#### YOUR TASK
Return, exactly and in full, the lines of the records below starting at the one with "Click the 5 Mar" and ending at the one with "You are a computer-use agent. The height", and no other lines.

START THE DATA

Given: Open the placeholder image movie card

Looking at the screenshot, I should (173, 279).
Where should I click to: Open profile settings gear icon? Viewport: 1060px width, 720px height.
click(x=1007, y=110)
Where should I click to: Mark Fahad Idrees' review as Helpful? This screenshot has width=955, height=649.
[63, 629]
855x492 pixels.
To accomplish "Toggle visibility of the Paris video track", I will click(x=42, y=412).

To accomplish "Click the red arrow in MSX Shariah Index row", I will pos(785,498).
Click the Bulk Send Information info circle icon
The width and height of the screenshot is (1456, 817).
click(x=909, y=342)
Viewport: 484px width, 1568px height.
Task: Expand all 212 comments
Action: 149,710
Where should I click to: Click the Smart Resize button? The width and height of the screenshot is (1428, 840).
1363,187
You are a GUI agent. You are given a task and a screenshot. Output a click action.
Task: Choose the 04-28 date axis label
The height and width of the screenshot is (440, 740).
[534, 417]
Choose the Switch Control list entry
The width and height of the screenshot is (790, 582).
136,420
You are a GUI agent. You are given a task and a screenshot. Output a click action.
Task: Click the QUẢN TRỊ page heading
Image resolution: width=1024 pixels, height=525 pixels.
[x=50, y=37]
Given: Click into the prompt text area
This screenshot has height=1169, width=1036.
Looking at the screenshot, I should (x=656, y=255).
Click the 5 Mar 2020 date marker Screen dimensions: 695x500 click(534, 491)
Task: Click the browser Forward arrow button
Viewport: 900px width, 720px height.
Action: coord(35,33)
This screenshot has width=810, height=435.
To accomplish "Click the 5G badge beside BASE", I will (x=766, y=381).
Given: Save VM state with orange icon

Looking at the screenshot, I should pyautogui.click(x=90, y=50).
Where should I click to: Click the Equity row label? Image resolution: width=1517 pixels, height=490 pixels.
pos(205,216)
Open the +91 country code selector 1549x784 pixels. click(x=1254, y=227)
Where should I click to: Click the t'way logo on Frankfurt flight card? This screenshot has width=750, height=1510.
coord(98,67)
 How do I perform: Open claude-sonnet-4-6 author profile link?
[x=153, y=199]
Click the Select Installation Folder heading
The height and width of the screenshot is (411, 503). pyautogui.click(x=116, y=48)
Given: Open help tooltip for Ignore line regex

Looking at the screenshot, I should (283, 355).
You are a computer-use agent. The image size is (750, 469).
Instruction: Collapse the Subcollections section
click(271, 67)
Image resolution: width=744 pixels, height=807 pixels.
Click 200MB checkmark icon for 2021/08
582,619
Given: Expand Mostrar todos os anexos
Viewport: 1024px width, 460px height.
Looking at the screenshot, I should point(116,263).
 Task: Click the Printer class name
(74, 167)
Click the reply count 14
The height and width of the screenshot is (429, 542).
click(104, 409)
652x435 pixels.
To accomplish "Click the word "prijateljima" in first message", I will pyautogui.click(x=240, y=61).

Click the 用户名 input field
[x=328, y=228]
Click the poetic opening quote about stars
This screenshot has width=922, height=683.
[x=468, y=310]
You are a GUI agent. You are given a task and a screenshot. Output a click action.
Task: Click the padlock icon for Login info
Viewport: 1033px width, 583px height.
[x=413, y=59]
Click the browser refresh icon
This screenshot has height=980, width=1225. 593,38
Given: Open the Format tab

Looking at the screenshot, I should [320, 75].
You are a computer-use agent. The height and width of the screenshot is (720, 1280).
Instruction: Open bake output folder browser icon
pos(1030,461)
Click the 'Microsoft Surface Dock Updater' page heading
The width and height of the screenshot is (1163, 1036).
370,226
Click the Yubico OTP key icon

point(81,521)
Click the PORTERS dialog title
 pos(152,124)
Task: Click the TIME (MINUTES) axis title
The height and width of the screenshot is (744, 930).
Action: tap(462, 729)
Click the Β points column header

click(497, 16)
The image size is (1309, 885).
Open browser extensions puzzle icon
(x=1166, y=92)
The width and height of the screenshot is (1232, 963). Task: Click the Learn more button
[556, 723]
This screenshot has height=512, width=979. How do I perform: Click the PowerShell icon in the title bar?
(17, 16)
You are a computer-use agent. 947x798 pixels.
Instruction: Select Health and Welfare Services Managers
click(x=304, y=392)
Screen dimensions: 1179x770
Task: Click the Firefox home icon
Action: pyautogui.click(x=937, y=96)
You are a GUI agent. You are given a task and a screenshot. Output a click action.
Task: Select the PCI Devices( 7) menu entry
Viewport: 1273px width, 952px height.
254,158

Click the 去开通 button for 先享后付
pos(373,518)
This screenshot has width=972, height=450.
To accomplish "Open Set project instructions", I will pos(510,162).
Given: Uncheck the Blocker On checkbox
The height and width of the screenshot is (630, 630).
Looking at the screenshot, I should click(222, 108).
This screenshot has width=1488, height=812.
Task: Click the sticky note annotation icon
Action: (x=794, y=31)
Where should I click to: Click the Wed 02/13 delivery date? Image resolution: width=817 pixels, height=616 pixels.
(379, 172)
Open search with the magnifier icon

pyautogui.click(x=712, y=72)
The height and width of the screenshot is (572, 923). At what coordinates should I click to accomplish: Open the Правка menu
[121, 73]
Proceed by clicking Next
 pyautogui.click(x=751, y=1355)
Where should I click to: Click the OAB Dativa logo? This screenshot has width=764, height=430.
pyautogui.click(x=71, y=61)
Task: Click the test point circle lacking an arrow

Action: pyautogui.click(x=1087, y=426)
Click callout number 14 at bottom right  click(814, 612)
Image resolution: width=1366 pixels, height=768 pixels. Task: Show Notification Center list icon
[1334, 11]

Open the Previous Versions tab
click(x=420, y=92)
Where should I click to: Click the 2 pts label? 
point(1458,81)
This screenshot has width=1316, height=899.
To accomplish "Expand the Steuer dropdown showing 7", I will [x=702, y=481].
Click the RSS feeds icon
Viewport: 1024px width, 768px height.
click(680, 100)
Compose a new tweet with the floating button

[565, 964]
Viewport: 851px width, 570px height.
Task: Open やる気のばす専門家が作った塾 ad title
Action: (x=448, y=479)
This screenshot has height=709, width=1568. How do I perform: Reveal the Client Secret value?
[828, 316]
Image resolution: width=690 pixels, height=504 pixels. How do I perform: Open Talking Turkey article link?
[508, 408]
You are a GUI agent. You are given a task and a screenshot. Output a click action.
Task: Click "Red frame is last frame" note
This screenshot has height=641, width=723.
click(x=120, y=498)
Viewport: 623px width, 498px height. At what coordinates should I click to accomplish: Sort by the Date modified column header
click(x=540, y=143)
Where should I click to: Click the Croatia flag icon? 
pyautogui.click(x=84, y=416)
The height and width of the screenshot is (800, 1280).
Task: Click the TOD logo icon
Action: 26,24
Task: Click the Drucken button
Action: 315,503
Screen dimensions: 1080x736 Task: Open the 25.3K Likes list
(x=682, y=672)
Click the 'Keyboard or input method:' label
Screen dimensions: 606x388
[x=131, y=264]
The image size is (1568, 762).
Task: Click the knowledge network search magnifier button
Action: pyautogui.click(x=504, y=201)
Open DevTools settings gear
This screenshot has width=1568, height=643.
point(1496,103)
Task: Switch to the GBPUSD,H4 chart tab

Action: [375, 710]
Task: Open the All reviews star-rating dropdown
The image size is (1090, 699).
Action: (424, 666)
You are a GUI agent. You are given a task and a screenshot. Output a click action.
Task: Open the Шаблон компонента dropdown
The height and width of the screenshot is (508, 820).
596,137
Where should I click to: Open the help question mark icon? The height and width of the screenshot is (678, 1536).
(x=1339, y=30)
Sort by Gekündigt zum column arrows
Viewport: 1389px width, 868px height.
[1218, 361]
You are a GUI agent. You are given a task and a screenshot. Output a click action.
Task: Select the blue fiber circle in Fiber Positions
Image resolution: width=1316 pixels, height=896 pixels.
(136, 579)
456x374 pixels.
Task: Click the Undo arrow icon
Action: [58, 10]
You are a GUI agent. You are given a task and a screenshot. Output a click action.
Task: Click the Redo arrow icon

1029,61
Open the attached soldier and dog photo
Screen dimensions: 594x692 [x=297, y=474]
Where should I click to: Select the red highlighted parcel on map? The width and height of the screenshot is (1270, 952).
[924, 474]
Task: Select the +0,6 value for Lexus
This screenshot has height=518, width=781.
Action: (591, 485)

END THE DATA

#### YOUR RESPONSE
Click the 5 Mar 2020 date marker Screen dimensions: 695x500 click(534, 491)
Task: Click the browser Forward arrow button
Viewport: 900px width, 720px height.
Action: coord(35,33)
This screenshot has width=810, height=435.
To accomplish "Click the 5G badge beside BASE", I will (x=766, y=381).
Given: Save VM state with orange icon

Looking at the screenshot, I should pyautogui.click(x=90, y=50).
Where should I click to: Click the Equity row label? Image resolution: width=1517 pixels, height=490 pixels.
pos(205,216)
Open the +91 country code selector 1549x784 pixels. click(x=1254, y=227)
Where should I click to: Click the t'way logo on Frankfurt flight card? This screenshot has width=750, height=1510.
coord(98,67)
 How do I perform: Open claude-sonnet-4-6 author profile link?
[x=153, y=199]
Click the Select Installation Folder heading
The height and width of the screenshot is (411, 503). pyautogui.click(x=116, y=48)
Given: Open help tooltip for Ignore line regex

Looking at the screenshot, I should (283, 355).
You are a computer-use agent. The image size is (750, 469).
Instruction: Collapse the Subcollections section
click(271, 67)
Image resolution: width=744 pixels, height=807 pixels.
Click 200MB checkmark icon for 2021/08
582,619
Given: Expand Mostrar todos os anexos
Viewport: 1024px width, 460px height.
Looking at the screenshot, I should point(116,263).
 Task: Click the Printer class name
(74, 167)
Click the reply count 14
The height and width of the screenshot is (429, 542).
click(104, 409)
652x435 pixels.
To accomplish "Click the word "prijateljima" in first message", I will pyautogui.click(x=240, y=61).

Click the 用户名 input field
[x=328, y=228]
Click the poetic opening quote about stars
This screenshot has width=922, height=683.
[x=468, y=310]
You are a GUI agent. You are given a task and a screenshot. Output a click action.
Task: Click the padlock icon for Login info
Viewport: 1033px width, 583px height.
[x=413, y=59]
Click the browser refresh icon
This screenshot has height=980, width=1225. 593,38
Given: Open the Format tab

Looking at the screenshot, I should [320, 75].
You are a computer-use agent. The height and width of the screenshot is (720, 1280).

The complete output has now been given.